◆ **Tasks to carry out**
A: Please condense the paragraph in the CDVDBurn 3 text that begins "One of the most important things," keeping its main facts.
B: Reproduce the CDVDBurn 3 text verbatim from "So to make the" up to and including "to buy now.".

CDVDBurn 3 – Drives, Drives, Drives

One of the most important things to get right before the release of CDVDBurn 3 is drive compatibility. In an ideal world, CDVDBurn 3 would “just work” with all drives available past, present and future. Unfortunately, experience tells us that this will not happen, unless I get very very lucky.

So to make the best of the limited resources I have (both financially in buying drives and enough time to test them extensively), I somehow had to make compromises. So I identified three groups of potential CDVDBurn 3 users that have to be catered for.

Group 1: users who already have a drive, e.g. because they already own a USB drive for their PC or because they bought a complete system like the ARMiniX, the ARMX6 or the TiMachine that are usually delivered with a CD/DVD writer.

Group 2: users who are prepared to buy a new drive and want to know which they should go for. So CDVDBurn 3 needs good compatibility with drives available to buy now.

Rows showing where targets appear:
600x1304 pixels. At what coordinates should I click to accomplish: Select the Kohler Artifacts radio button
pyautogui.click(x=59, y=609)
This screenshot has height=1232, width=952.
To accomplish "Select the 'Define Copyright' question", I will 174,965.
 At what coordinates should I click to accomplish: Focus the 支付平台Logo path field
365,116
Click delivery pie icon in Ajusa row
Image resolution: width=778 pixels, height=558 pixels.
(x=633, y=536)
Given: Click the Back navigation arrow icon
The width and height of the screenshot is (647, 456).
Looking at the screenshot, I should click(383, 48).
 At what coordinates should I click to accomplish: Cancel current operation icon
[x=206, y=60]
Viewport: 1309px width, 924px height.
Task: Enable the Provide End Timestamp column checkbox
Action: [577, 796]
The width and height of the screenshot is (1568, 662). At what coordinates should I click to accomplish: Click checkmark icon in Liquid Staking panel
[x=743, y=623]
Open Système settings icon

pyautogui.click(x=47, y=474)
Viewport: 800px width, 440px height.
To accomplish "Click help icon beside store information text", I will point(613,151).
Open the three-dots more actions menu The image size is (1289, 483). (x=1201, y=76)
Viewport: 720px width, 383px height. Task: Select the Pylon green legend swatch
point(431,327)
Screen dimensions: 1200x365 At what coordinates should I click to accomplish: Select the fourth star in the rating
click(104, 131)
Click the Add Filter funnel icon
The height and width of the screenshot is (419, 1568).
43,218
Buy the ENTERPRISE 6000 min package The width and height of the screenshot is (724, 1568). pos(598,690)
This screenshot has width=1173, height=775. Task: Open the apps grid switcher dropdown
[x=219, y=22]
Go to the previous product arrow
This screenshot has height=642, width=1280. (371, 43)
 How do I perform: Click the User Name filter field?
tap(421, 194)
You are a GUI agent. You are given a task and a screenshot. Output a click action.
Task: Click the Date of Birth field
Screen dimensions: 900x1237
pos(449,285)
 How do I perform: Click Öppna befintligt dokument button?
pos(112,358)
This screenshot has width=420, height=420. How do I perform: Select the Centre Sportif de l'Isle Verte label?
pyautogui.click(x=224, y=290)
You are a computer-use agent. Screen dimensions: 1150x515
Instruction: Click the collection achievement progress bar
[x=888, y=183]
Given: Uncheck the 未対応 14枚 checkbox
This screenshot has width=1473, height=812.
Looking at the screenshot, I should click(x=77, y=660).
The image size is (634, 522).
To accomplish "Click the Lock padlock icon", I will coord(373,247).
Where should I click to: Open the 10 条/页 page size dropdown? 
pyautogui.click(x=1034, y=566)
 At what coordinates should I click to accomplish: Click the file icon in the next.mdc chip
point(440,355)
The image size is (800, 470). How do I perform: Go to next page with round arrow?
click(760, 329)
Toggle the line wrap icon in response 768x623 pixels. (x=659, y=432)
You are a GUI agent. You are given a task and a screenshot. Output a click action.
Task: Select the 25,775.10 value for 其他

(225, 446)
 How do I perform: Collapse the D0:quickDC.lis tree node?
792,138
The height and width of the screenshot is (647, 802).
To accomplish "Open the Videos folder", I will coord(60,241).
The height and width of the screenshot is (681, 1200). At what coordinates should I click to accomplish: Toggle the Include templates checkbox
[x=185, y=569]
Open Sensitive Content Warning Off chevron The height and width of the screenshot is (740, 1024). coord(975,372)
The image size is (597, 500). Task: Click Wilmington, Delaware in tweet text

◆ **Outputs by task**
A: Drive compatibility is one of the most important things to get right before CDVDBurn 3 is released. Ideally it would work with every drive (past, present and future), but experience suggests that won't happen without a great deal of luck.

B:
So to make the best of the limited resources I have (both financially in buying drives and enough time to test them extensively), I somehow had to make compromises. So I identified three groups of potential CDVDBurn 3 users that have to be catered for.

Group 1: users who already have a drive, e.g. because they already own a USB drive for their PC or because they bought a complete system like the ARMiniX, the ARMX6 or the TiMachine that are usually delivered with a CD/DVD writer.

Group 2: users who are prepared to buy a new drive and want to know which they should go for. So CDVDBurn 3 needs good compatibility with drives available to buy now.